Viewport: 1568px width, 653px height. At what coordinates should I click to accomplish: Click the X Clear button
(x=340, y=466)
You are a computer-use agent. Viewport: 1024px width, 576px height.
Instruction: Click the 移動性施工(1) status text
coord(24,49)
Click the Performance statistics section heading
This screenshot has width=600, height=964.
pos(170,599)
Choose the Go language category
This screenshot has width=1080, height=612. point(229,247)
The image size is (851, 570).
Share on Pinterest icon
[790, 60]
+--
§ **Work instructions**: Reproduce the data exactly, altering nothing.

§ **Exercise answer**:
Viewport: 1568px width, 653px height. At what coordinates should I click to accomplish: Click the X Clear button
(x=340, y=466)
You are a computer-use agent. Viewport: 1024px width, 576px height.
Instruction: Click the 移動性施工(1) status text
coord(24,49)
Click the Performance statistics section heading
This screenshot has width=600, height=964.
pos(170,599)
Choose the Go language category
This screenshot has width=1080, height=612. point(229,247)
The image size is (851, 570).
Share on Pinterest icon
[790, 60]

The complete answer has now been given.